Des mariés plus âgés…

Les couples de même sexe se marient en général plus tard que les couples hétérosexuels, selon les derniers chiffres de l'Insee disponibles (qui portent sur l'année 2016). Chez ces derniers, on observe un pic d'unions à partir de 28 ans et jusqu'à 32 ans pour les hommes, entre 26 et 31 ans pour les femmes. Du côté des couples gays, c'est après 40 ans. Pour les femmes lesbiennes, entre 27 et 39 ans.

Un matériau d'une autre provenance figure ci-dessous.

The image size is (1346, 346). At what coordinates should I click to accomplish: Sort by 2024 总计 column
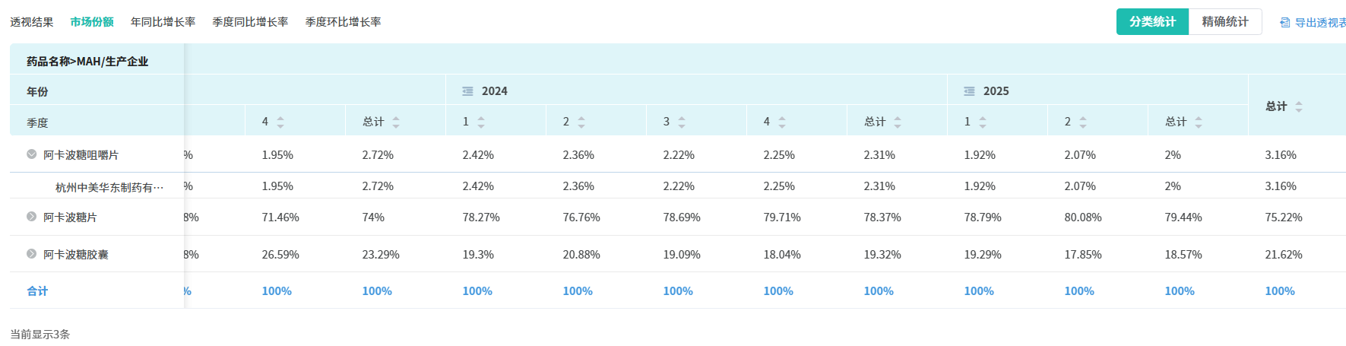pyautogui.click(x=898, y=122)
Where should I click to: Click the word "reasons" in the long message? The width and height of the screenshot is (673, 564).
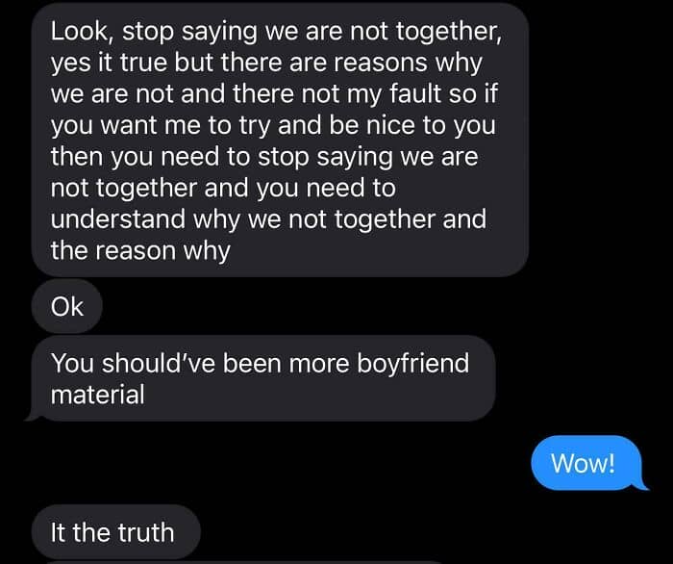pyautogui.click(x=381, y=64)
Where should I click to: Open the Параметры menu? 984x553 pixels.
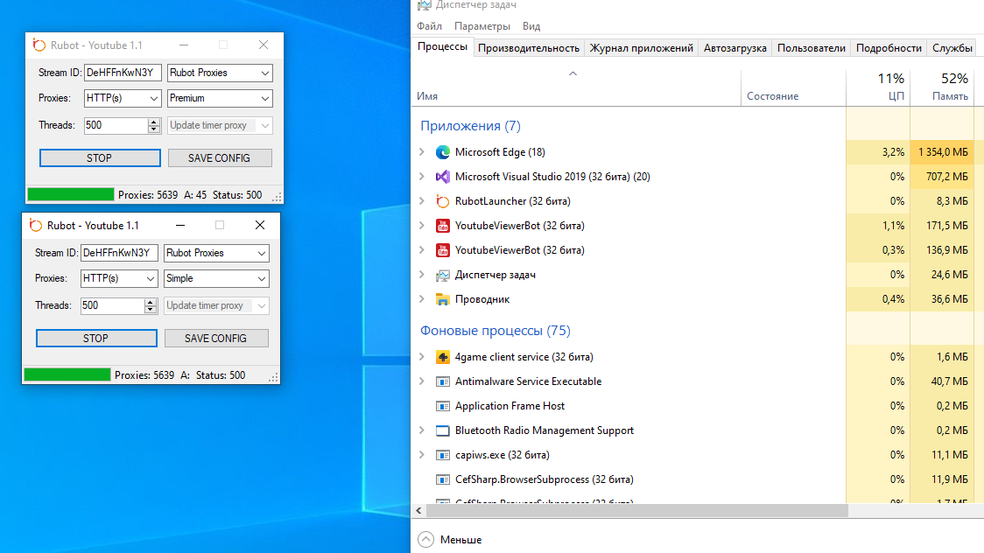pos(481,26)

…et (légèrement) plus urbains

L'Insee nous apprend également que les mariages homosexuels sont un peu plus souvent célébrés dans les grandes villes que les unions hétérosexuelles. C'est d'ailleurs particulièrement vrai chez les hommes gays : 18,7% des couples se marient en milieu rural, contre 23% de couples lesbiens et 22,7% de couples hétérosexuels. À l'inverse, Paris accueille 25,8% des mariages gays, à comparer avec 13,5% des mariages lesbiens et 16,6% des mariages hétérosexuels. Enfin, 26,6% des hommes de même sexe convolent dans une ville de plus de 200.000 habitants, contre 28,16% des femmes lesbiennes et 23,8% des couples hétérosexuels.

Le mariage homosexuel bien accepté…

Les derniers sondages réalisés montrent que le mariage pour tous est entré dans les mœurs. L'Ifop, missionné par l'Association des familles homoparentales pour faire plusieurs études, a ainsi conclu en 2016 que 63% des Français voyaient les parents homosexuels ayant des enfants comme "une famille à part entière". Soit une hausse de deux points en deux ans. Par ailleurs, 62% des sondés étaient contre l'abrogation de la loi Taubira en 2016, un bond de cinq points sur la même période.

L'année suivante, ces questions ne figuraient même plus dans le sondage de l'Ifop. Mais les réponses sur la procréation médicalement assistée (PMA) pour les couples de femmes et les femmes homosexuelles célibataires, ou la légalisation de la gestation pour autrui (GPA), sont tout aussi éloquentes. En 2017, 60% des Français étaient favorables à l'élargissement de la PMA aux couples lesbiens. Ils n'étaient que 47% en 2013. La PMA pour les femmes homosexuelles célibataires était approuvée par 49% des sondés, en hausse d'un point sur une année. Quant à la légalisation de la GPA pour les couples de même sexe, 44% des Français s'y disaient favorables, soit 3 points de plus qu'en 2014.

…mais l'homophobie toujours prégnante

Si le mariage pour tous et les familles homoparentales entrent peu à peu dans les mœurs, cela ne freine pas pour autant l'homophobie. Selon le rapport 2017 de SOS Homophobie, 212 agressions physiques à caractère homophobe ont été recensées en 2016 en France, soit une hausse de 20 %. Un "triste et malheureux" constat pour l'association, qui souligne par exemple que "la fin des débats sur le mariage pour tous n'a pas endigué la lesbophobie" et que les attaques "gayphobes" ont "significativement augmenté".